In the construction sector, ordinary contracts will also be indefinite. Once the project has been completed, the company must offer a relocation proposal to the employee, following -if necessary- a training process at the company’s expense. If the employee rejects the offer or when relocation is impossible because there is no suitable position, the contract is terminated, with a compensation of 7 % calculated on the salary concepts established in the collective agreement tables. Both the completion of the project and the dismissal are to be communicated to the employees’ legal representatives.

e) The types of contracts change:

e1)  The contract for a specific work or service (“contrato de obra o servicio”) disappears. There will only be a single fixed-term employment contract, which may be concluded due to circumstances of production (a) or due to substitution of the employee with the right to keep the job (b) (Art. 15.1 ET).

(a) “Circumstances of production” shall be understood to mean

(a1) the occasional and unforeseeable increase and fluctuations which, even in the normal activity of the company, generate a temporary mismatch between the stable employment available and that which is required (provided that it does not correspond to the cases included in Article 16.1 of the ET). This type of contract may not last more than 6 months, which may be extended for up to 6 more months by a sectoral collective bargaining agreement; or

(a2) occasional, foreseeable situations and of small and defined duration. It may be used for a total of 90 days, never continuously.

The contract must specify the precise reason for the temporary contract, the specific circumstances that justify it and its connection with the foreseen duration.

On termination, the employee will be entitled to compensation equivalent to 12 days’ salary for each year of service, or the amount established in the specific regulation applicable.
------------------------------
§ The task:
Can you carry the text on Spanish employment contracts forward from its last sentence? The lines that follow have no connection to the text on Spanish employment contracts.

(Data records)
------------------------------
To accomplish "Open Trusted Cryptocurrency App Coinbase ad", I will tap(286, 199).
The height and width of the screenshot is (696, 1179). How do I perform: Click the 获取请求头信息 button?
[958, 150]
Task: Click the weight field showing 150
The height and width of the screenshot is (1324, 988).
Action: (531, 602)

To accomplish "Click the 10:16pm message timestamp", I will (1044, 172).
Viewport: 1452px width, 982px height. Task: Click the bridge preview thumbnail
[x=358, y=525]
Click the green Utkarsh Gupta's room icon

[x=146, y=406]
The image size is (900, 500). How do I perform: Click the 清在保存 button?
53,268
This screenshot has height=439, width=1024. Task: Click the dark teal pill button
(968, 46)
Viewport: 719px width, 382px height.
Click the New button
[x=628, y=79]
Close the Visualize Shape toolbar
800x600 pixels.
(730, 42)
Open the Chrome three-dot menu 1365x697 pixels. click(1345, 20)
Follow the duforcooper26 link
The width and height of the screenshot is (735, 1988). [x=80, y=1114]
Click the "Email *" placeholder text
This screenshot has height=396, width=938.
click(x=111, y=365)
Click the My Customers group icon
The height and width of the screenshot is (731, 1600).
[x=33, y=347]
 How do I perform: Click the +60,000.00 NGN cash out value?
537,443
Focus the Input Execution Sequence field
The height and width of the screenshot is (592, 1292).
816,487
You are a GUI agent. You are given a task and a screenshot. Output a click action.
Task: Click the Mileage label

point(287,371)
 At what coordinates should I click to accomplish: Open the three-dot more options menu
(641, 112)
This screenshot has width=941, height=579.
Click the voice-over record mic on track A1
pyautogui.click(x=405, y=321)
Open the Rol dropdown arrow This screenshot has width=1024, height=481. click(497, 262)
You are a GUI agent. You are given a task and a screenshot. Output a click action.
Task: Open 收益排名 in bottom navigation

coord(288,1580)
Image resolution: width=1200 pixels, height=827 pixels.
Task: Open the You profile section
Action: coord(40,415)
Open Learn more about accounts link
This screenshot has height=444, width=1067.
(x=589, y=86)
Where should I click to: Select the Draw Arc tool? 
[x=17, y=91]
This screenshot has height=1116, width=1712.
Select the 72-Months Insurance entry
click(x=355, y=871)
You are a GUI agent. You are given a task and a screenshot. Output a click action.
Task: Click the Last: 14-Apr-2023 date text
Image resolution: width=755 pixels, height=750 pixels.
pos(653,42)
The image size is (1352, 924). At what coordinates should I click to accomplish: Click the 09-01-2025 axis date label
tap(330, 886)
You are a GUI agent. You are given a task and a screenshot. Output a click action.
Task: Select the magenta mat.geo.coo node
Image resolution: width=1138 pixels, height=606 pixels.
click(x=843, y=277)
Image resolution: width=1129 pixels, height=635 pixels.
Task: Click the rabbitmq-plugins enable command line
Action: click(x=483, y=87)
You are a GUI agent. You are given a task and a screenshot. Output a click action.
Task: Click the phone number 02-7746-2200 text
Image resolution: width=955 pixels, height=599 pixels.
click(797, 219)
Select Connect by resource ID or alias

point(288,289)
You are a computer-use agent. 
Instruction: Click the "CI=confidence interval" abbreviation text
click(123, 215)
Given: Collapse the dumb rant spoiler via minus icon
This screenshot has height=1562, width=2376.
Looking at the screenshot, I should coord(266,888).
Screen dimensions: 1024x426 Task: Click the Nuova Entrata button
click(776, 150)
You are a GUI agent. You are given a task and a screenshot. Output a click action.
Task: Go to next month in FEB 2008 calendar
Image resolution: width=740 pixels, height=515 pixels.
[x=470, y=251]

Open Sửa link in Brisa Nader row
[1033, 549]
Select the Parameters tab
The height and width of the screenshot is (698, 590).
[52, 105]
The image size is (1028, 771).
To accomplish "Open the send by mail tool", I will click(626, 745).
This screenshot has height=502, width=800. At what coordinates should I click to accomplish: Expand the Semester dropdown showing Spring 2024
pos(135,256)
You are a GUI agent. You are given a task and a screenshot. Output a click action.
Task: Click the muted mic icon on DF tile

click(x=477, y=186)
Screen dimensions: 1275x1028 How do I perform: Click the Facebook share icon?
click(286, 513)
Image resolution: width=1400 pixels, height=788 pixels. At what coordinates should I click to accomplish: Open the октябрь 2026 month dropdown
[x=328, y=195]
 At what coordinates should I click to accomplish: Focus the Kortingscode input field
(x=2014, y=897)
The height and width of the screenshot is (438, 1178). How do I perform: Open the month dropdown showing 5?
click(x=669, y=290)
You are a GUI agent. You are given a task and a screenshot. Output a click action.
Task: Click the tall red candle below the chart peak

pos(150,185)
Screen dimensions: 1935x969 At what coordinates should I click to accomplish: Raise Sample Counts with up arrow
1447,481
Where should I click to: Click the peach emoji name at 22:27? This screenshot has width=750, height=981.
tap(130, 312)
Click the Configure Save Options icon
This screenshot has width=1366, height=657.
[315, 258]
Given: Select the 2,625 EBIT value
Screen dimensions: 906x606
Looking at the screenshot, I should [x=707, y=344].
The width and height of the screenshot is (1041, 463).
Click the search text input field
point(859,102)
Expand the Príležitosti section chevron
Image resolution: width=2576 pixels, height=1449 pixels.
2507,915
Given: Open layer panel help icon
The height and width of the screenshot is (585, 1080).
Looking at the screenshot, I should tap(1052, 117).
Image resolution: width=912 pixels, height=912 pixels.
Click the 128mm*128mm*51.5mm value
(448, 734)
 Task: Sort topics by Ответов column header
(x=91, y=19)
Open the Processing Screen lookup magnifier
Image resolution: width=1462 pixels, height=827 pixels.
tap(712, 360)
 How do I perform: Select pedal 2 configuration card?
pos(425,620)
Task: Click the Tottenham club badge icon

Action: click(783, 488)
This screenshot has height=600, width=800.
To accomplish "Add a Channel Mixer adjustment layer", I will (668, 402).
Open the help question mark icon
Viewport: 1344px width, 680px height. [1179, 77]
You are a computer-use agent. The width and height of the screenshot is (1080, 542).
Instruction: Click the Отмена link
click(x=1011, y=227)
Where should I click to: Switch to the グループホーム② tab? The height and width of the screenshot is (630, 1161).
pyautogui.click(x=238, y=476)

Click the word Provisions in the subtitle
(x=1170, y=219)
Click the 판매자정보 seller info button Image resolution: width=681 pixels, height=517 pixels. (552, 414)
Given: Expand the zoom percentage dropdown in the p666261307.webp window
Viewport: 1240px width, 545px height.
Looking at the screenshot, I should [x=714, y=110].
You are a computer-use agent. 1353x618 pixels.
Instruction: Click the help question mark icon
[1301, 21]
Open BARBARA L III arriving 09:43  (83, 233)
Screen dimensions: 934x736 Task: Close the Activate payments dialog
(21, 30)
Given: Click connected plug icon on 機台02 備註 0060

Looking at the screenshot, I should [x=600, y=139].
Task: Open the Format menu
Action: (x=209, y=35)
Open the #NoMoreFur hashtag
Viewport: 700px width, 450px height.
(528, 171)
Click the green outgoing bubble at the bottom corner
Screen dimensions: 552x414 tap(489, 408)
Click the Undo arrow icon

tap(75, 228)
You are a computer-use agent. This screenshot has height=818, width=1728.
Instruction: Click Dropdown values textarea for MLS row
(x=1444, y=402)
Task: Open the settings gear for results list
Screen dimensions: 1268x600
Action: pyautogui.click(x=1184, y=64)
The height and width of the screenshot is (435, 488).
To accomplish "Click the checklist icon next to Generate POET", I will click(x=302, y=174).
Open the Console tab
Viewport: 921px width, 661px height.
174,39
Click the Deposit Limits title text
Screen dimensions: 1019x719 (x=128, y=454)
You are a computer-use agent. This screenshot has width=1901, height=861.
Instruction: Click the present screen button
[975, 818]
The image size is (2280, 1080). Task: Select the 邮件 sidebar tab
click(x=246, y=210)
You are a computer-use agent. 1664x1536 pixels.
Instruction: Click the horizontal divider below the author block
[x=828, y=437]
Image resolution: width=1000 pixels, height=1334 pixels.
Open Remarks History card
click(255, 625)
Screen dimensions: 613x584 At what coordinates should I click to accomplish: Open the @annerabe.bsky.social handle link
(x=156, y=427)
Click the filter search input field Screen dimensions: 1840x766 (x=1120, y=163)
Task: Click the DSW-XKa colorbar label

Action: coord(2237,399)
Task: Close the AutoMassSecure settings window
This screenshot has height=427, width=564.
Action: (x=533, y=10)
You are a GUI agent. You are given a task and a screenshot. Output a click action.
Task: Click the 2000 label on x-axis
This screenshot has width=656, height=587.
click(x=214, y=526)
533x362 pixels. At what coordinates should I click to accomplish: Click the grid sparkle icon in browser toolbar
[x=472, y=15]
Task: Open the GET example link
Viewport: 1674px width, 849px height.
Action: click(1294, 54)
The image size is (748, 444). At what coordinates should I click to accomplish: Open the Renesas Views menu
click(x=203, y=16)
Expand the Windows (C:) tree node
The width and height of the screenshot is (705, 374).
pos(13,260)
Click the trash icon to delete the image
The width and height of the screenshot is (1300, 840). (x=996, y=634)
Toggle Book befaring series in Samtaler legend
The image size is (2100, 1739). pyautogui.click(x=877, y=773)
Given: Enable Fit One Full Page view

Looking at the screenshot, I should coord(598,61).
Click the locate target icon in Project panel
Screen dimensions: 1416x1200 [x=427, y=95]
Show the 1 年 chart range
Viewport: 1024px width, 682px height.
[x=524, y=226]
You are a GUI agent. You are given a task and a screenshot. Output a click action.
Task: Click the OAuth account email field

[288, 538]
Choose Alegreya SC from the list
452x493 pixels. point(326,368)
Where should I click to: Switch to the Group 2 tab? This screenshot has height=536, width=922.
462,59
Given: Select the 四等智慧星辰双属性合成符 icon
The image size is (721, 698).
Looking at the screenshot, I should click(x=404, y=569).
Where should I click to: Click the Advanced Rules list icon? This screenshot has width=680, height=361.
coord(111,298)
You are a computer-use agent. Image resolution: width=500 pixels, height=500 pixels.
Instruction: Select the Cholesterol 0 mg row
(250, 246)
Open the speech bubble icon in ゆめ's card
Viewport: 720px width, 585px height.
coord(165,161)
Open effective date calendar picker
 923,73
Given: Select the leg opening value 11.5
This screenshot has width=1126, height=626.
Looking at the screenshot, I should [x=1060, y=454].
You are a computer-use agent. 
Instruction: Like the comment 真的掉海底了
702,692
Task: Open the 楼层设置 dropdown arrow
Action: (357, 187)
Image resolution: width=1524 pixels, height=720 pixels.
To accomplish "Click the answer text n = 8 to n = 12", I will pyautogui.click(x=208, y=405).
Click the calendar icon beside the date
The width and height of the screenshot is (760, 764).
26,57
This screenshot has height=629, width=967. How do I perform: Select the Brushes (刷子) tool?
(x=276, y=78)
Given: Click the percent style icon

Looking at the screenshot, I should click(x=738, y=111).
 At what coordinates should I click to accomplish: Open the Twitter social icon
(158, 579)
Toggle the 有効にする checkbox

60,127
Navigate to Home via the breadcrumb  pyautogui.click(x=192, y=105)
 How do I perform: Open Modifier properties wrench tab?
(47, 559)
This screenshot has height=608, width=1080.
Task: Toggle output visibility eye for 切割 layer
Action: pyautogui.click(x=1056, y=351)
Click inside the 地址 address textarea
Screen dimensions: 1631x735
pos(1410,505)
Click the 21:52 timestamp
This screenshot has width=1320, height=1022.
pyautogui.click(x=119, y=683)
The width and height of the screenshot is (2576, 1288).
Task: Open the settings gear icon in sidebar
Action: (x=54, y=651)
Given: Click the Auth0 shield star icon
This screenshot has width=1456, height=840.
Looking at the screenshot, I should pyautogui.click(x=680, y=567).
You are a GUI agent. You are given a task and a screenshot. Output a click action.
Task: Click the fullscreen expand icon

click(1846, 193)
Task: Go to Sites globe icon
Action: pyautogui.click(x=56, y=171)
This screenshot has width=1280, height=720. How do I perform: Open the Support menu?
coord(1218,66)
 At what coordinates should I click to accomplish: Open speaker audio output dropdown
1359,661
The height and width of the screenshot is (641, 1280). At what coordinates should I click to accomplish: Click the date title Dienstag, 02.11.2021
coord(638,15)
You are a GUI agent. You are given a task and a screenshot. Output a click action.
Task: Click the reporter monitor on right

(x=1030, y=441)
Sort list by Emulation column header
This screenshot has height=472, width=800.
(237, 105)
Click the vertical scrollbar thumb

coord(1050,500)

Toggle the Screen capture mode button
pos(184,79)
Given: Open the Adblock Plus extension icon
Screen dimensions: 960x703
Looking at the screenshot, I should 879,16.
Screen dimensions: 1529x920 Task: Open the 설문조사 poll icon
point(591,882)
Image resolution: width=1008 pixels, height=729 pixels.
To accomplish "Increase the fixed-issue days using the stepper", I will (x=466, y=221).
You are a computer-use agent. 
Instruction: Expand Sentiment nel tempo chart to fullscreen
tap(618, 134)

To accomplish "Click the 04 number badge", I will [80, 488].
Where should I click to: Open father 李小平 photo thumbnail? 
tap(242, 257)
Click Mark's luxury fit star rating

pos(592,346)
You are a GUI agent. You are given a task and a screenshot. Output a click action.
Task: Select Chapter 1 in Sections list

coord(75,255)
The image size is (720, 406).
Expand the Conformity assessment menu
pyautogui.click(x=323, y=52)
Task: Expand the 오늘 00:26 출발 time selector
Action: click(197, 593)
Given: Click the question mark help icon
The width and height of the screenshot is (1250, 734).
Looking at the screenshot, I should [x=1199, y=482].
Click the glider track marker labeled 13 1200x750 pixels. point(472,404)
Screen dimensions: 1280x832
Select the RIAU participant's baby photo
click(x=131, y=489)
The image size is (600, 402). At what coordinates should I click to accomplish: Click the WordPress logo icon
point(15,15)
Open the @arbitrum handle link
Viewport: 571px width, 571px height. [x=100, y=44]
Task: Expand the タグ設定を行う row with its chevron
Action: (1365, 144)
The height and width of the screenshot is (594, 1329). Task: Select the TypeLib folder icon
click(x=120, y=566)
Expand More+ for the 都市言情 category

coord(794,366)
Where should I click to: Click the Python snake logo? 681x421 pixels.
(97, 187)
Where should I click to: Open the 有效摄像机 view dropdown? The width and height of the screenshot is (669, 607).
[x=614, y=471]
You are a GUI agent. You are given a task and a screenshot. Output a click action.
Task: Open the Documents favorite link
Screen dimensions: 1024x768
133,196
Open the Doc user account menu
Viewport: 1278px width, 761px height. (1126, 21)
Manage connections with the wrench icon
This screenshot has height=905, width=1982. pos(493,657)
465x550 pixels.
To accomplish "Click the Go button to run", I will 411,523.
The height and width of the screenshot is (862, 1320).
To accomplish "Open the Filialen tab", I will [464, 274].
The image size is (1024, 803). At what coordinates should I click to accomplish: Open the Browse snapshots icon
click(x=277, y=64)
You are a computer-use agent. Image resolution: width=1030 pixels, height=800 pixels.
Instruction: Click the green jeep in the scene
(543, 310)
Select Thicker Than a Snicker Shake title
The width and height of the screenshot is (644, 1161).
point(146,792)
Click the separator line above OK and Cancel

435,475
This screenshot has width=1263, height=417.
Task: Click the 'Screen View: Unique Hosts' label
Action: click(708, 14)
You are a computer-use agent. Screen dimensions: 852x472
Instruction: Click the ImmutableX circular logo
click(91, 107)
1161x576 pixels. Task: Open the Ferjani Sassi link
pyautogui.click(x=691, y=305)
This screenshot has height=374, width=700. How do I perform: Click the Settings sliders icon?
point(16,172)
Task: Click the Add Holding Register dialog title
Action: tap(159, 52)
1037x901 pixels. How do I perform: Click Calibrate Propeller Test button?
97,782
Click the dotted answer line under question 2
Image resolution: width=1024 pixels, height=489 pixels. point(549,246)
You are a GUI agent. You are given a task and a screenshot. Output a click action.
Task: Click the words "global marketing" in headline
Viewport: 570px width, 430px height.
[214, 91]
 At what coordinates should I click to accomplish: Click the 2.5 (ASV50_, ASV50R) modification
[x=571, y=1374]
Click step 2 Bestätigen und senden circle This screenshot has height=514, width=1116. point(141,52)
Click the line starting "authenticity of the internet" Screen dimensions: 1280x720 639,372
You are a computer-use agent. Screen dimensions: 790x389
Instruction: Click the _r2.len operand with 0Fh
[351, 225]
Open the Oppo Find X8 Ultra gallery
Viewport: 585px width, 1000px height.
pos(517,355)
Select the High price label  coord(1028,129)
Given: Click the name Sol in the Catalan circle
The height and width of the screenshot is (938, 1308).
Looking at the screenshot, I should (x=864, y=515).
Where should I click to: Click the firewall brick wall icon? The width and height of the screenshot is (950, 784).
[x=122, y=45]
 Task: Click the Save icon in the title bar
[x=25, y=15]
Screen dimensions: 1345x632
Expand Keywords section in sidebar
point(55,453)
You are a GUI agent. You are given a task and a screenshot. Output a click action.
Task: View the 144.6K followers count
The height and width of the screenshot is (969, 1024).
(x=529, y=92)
------------------------------
§ Response area:
Employees who in a period of 24 months have been employed for a period of more than 18 months, with or without interruption, for the same or a different job with the same company or holding, by means of 2 or more contracts due to circumstances of production, either directly or through their provision by temporary employment agencies, will acquire the status of permanent employees due to contract chaining. This will also happen in cases of company succession or subrogation.

Fixed-term contracts of less than 30 days will have an additional Social Security contribution to be paid by the employer at the end of the contract (with some exceptions such as contracts with workers included in the Special System for Agricultural Workers or in the Special System for Household Employees).

(b) “Substitution of the employee” may be used

(b1) to complete the reduced working hours of another employee, when such reduction is based on legally established causes or causes regulated in the collective bargaining agreement, or

(b2) for the temporary coverage of a job position during the selection or promotion process for its definitive coverage by means of a permanent contract. In this case, the duration of the contract may not exceed 3 months.

The name of the person being replaced and the reason for the replacement must be specified in the contract.

– Serious infringements associated with breaches of regulations on temporary contracts are envisaged, with penalties ranging from €1,000 to €10,000.

– These new kinds of temporary contract will enter into force on 30 March 2022.

e2) A new training contract is established, with 2 modalities (art.11 ET):

e21) Training contract in alternation with paid work as an employee.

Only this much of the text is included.